While we can’t control aging, we can affect the body we have with each passing year. There are many physical changes attributed to the aging process, including declining muscle mass, stiffening arteries, decreased heart output, and less efficient use of oxygen. However, many of the changes that we believe are inevitable, can be reduced by as much as 50% with regular exercise and training. It’s not only possible to prolong the glory days but also to reach them later in life.
Master’s athletes are capable of incredible strength, skill and endurance. Research shows that age alone is not the greatest threat to our abilities as athletes over time. Instead, moving and training less are the greatest threats to living healthier and longer lives. Here are three tips for continuing the activities you love.
Tip #1: Prep your body for activity.
You may have been able to jump right into a pickup game when you were younger, but your joints may say otherwise now. Taking the time to properly warm-up is a crucial part of successful physical activity, especially as a master’s athlete. A proper warm-up includes light aerobic activity to gradually increase the heart rate and a few dynamic stretches to loosen up major muscle groups. It’s also important to calm the body back down to a resting state after physical activity. This could be a light walk or static stretching for several minutes afterward. Warming up and cooling down isn’t limited to sporting activities. It’s helpful to warm up and cool down before and after other types of strenuous activity such as shoveling snow, cutting grass, or playing with little ones.

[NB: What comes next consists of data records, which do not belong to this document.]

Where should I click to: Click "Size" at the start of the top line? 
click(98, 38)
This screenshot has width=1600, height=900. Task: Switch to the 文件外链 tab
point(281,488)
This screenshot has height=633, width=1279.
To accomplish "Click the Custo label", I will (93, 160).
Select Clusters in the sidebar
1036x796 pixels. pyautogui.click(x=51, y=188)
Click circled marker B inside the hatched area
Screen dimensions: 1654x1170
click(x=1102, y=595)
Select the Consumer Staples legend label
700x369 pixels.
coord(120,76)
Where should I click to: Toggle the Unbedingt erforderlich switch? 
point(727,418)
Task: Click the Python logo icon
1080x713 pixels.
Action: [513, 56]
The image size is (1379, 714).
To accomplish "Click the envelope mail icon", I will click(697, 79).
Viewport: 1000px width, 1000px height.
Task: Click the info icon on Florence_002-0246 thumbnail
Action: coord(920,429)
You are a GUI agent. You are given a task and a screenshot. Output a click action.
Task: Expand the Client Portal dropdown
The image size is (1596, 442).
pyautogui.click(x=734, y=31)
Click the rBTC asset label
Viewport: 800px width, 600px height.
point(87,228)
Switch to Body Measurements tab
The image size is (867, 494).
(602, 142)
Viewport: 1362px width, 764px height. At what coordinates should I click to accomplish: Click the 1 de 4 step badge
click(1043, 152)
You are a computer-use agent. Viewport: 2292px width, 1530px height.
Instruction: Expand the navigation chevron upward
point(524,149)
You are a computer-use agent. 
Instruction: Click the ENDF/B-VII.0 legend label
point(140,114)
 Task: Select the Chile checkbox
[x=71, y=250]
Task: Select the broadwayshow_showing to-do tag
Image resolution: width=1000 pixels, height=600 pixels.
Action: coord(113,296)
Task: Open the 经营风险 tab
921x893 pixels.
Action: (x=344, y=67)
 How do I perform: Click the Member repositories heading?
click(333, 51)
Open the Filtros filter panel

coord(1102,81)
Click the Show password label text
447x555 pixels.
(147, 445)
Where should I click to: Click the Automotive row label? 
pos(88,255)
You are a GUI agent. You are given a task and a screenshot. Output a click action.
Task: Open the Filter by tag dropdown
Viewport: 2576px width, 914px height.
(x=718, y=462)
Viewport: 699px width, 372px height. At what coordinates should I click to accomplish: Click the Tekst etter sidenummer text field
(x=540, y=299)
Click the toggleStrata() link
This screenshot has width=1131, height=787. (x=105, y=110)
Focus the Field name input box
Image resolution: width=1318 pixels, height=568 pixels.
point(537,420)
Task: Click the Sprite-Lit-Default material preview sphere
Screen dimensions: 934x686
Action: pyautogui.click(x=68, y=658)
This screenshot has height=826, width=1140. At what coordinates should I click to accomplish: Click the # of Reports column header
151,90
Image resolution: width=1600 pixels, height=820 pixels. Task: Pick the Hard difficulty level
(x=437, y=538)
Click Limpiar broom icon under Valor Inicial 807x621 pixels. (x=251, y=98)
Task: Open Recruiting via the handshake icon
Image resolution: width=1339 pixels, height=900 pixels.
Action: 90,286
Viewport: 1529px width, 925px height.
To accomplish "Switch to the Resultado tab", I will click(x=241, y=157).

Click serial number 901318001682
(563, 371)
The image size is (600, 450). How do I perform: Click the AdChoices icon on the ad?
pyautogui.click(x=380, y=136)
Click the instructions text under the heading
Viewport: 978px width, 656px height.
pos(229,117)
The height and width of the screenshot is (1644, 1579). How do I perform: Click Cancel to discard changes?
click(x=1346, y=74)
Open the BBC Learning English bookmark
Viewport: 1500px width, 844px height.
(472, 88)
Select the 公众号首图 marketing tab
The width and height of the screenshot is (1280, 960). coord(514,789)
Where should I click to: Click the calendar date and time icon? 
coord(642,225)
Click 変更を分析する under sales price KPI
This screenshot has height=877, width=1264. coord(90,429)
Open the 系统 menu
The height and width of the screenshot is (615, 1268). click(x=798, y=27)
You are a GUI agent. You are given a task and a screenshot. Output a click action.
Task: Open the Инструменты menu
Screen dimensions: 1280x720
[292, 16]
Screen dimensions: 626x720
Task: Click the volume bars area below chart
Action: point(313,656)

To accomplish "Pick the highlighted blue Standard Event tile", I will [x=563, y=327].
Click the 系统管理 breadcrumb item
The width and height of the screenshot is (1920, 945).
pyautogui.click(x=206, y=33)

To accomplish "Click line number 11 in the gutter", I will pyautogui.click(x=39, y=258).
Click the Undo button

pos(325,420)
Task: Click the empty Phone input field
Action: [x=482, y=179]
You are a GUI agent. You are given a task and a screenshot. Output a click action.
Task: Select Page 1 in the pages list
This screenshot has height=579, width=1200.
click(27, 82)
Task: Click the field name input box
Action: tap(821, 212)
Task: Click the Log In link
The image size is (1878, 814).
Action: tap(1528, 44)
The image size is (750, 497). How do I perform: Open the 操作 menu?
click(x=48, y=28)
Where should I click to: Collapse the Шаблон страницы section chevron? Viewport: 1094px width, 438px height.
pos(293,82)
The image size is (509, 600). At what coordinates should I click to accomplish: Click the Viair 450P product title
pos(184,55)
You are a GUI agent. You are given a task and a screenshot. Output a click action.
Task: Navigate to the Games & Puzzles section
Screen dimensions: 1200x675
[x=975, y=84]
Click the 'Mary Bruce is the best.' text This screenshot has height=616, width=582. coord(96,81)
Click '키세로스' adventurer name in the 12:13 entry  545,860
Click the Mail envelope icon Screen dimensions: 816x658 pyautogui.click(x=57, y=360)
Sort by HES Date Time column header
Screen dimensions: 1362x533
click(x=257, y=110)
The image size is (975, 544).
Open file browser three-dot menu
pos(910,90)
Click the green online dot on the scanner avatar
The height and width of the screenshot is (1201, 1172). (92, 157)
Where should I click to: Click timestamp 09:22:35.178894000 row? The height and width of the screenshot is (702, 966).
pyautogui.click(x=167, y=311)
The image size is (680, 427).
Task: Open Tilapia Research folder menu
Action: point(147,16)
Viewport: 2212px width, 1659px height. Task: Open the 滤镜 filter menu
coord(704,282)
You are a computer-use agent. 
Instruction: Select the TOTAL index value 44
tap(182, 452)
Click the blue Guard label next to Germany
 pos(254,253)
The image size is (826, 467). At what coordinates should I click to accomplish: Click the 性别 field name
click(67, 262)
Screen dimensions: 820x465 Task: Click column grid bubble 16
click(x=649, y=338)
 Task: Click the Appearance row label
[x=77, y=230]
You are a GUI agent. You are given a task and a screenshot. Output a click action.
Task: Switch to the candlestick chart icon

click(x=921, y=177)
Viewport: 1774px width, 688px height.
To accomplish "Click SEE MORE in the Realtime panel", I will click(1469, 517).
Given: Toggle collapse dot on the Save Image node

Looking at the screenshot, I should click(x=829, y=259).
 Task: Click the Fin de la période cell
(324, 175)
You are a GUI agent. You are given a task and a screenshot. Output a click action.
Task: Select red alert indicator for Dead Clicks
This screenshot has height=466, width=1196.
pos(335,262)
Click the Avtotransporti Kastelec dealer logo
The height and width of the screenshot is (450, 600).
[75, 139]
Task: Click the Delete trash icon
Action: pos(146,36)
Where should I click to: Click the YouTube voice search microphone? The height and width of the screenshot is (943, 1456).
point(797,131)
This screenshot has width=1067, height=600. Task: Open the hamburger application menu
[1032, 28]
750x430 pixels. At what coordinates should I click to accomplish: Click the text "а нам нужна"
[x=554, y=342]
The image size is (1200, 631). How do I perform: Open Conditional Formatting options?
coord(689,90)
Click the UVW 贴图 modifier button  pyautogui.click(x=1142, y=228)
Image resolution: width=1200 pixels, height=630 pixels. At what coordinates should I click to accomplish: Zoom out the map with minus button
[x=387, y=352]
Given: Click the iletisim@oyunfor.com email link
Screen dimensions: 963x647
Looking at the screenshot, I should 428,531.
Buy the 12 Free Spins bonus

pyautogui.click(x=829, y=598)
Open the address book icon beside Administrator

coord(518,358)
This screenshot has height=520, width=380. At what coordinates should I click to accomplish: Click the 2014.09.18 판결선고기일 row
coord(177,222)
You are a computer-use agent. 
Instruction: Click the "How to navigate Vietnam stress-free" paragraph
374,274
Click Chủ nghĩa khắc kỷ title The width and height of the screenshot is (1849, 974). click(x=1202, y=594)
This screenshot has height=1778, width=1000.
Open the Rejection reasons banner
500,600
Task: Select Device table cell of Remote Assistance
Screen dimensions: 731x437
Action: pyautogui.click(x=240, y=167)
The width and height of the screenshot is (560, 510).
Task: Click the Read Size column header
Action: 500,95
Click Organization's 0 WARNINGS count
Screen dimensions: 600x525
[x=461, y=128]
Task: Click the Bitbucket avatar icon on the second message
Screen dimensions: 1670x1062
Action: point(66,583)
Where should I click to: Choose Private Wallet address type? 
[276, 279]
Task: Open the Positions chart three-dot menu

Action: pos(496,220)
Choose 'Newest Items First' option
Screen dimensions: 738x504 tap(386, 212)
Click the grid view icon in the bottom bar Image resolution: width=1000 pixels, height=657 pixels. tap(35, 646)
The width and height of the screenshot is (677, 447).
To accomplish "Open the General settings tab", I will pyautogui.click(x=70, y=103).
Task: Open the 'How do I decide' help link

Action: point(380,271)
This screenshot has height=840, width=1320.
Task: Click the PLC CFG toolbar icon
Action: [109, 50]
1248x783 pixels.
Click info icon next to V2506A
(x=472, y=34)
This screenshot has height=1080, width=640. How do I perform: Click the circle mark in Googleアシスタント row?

Tip #2: Be aware of old injuries.
For some, certain activities can trigger older injuries to resurface. An ache here or there doesn’t necessarily indicate a reinjury. However, checking in with a physician before starting an exercise program is always a good idea. If you have a history of recurrent injuries or are managing a chronic condition, guidance from a professional may be the key to reaching your goals. An Athletic Trainer, like the ones at Avid, have the knowledge and skills to develop a safe, effective performance program that addresses old issues and prevents new ones.
Tip #3: Stay the course
It may be discouraging at times to not feel as fit as your younger self, but don’t throw in the towel. One of the greatest benefits of being a master’s athlete is that the competitive spirit perseveres despite a gain in years. It’s easy to let the mind believe that cracking and popping joints is the tell tale sign of arthritis, but arthritis is not inevitable as we age. Though you may be prone to symptoms of arthritis, tendonitis, or other conditions with age, this doesn’t have to stop you from pursuing your physical activity goals. At Avid, our Sports Medicine Physician has a toolkit of minimally invasive treatment options to keep you moving and in many cases avoid surgery.
Finding the best activity to maintain your fitness is important to overall health. Not everyone will be able to play soccer for hours on end, dunk a basketball, or run multiple marathons each year. However, what we all can do is be our best selves. If you listen to your body and follow these training tips, you’ll find the type of enjoyment in fitness that lasts a lifetime.